_SELECTED EXCERPT_
• • •

${x^x} - {2^{\sin x}}$

$y = {x^x} - {2^{\sin x}}$
$\Rightarrow$ $y = u - v,$ where $u = {x^x}$

and $v = {2^{\sin x}}$

therefore, $\cfrac{{dy}}{{dx}} = \cfrac{{du}}{{dx}} - \cfrac{{dv}}{{dx}}$ …(i)
Now, $u = {x^x}$

By taking log on both sides , we get

log u $=$ x log x

Differentiating w.r.t. x, we get

$\Rightarrow$ $\cfrac{1}{u}\cfrac{{du}}{{dx}} = x\cfrac{1}{x} + \log x$

$\Rightarrow$ $\cfrac{{du}}{{dx}} = {x^x}[1 + \log x]$ ….(ii)

• • •

_SET TASKS_
1 – List each letter that the worked solution for the derivative of x^x − 2^(sin x) defines with an equals sign, along with the expression it is set equal to.
2 – Summarize the worked solution for the derivative of x^x − 2^(sin x) in two sentences.
3 – Carry the worked solution for the derivative of x^x − 2^(sin x) forward from the step labeled (ii).

_COLLECTED MATERIAL_
• • •

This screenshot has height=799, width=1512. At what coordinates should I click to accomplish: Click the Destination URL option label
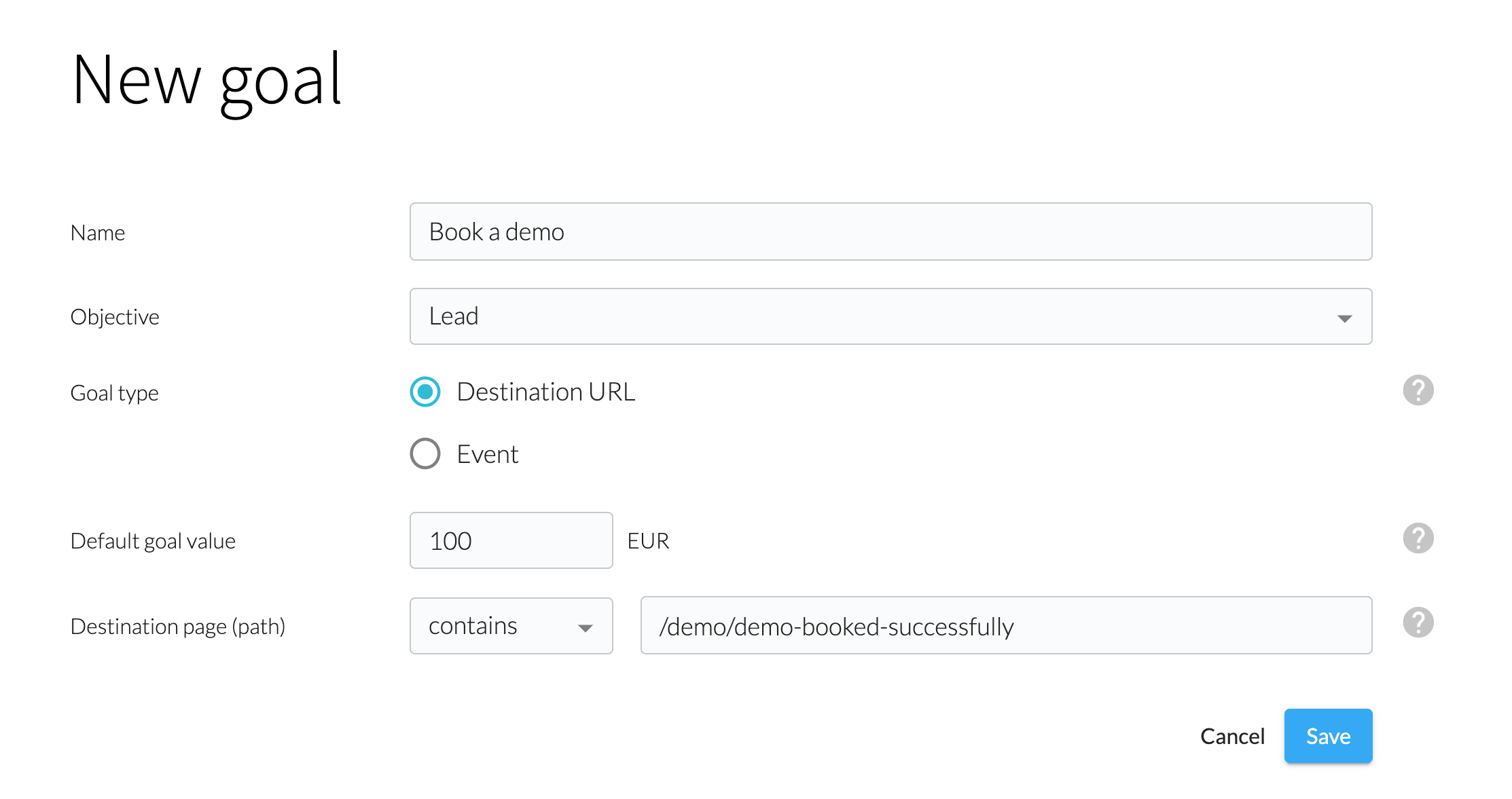[545, 392]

• • •

_EXERCISE RESPONSES_
1 –
y = x^x − 2^(sin x)
u = x^x
v = 2^(sin x)

2 – The solution writes y = u − v, with u = x^x and v = 2^(sin x), so dy/dx = du/dx − dv/dx. Taking the log of u gives log u = x log x, and differentiating with respect to x leads to du/dx = x^x(1 + log x).

3 –
and $v = {2^{\sin x}}$

By taking log on both sides , we get
$\Rightarrow$ $\log v = \sin x\log 2$

Differentiating w.r.t.x, we get

$\Rightarrow$ $\cfrac{1}{v}\cfrac{{dv}}{{dx}} = \log 2(\cos x)$
$\Rightarrow$ $\cfrac{{dv}}{{dx}} = {2^{\sin x}}(\cos x \cdot \log 2)$ ….(iii)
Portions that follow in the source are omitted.